This past Thursday, thanks to Leslie Lohman Museum of Gay & Lesbian Art, I attended a screening of a movie coming out in selected cities of September 26th entitled, PRIDE.
PRIDE is based on a true story that I must admit that knew nothing about. It's synopsis reads:
Realizing that they share common foes in Margaret Thatcher, the police
and the conservative press, London-based gays and lesbians lend their
support to striking miners in 1984 Wales.
When Mark Ashton (played by Ben Schnetzer) originally proposes the idea of Lesbians & Gays Supports the Miners, many gays in the room turned their backs and left. Feeling miners have done nothing for gays, so why should gays stand up for them. This gave me a sad moment thinking to how 30 years later, this is a lesson the gay community still needs to learn. For it brought to my mind how I quite recently addressed in a blog post where I called out gay media on how they demand acceptance from the mainstream media and arts, but when an all-inclusive event that should get gay support presents itself, 30 years later, gay media's actions still show the attitude of "why should we bother?". In short, the movie addresses how we all need to get over our "whoa is me" attitudes, by simply support one another. Thereby lessening the sadness of the woes. To the point that the woes may soon be gone. For whatever your community, you are never the only ones struggling.

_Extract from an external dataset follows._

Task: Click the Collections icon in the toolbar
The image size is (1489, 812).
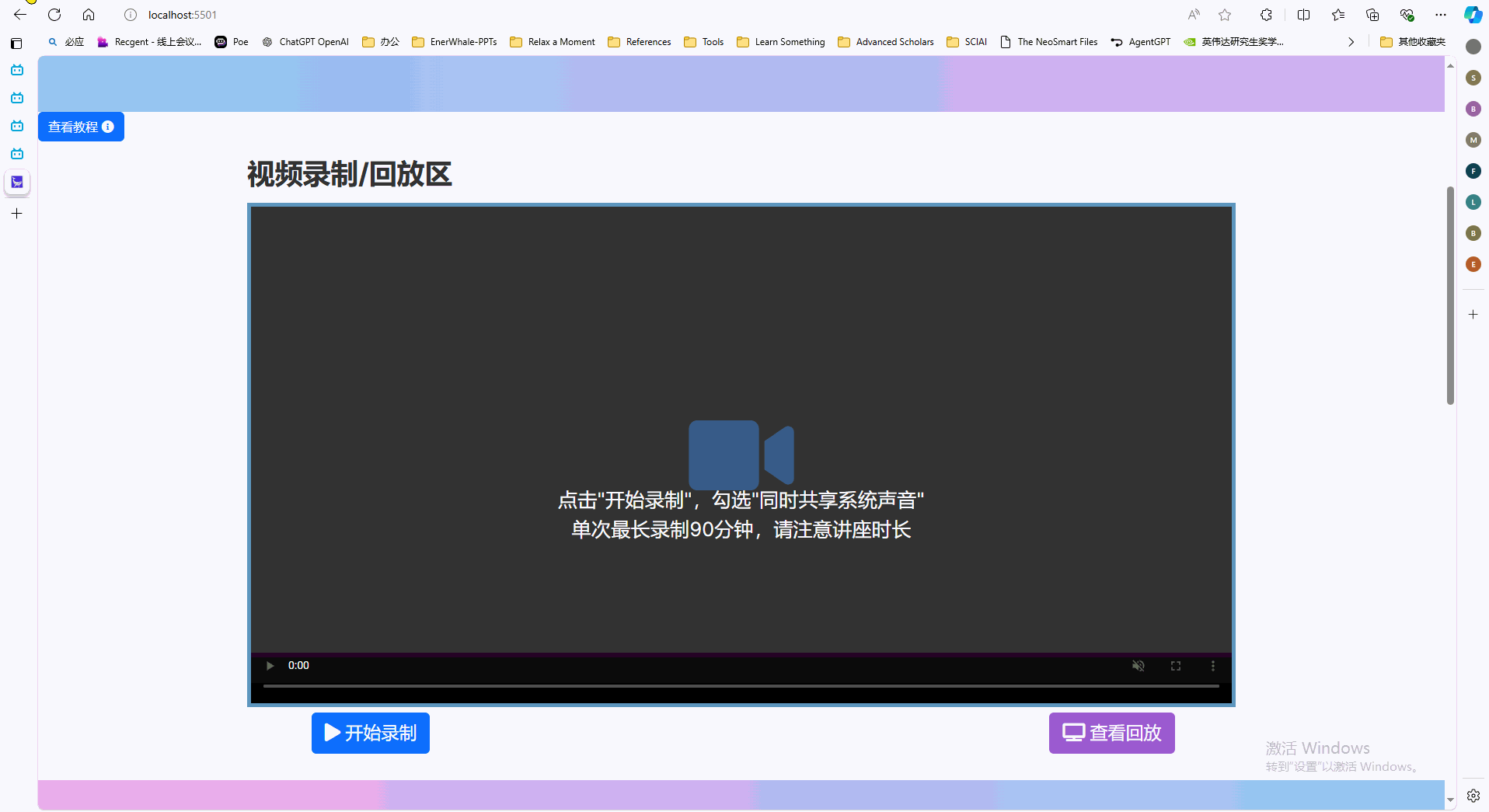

This message was in my opinion very well-written by Stephen Beresford and directed by Matthew Warchus, with humor in just the right places to make a serious message, and under-discussed part of gay culture not create a downer of a movie.
Speaking of humor, a lot of the hilarity that ensues is when the London gays and lesbians are questioned by those in the mining town of Wales about whether or not many of the stories they've been told about gays and lesbians are actually true. Which makes for even greater laughs are times when this small group of gays & lesbians just happen to make some of the more positive theories seem like undeniable facts. Such as how at a gathering of the gays and miners, one of the more flamboyant gay characters, Jonathan (played by Dominic West) who was originally told to turn down his flamboyance, becomes such a hit with the ladies when he decides to get the party going with his dancing skills, that a couple of the straight miners decide they want to learn how to dance...A skill that works for them later on.
So with all that said, I highly recommend seeing PRIDE. It's almost 2 hours long, which for many movies these days creates a snooze-fest if it doesn't have action, explosions, and special effects to be used as filler. But in this case, PRIDE definitely holds your attention. Enough to the point that the action you might find because of this movie, might come after the movie. For this movie just might spark the activist in you.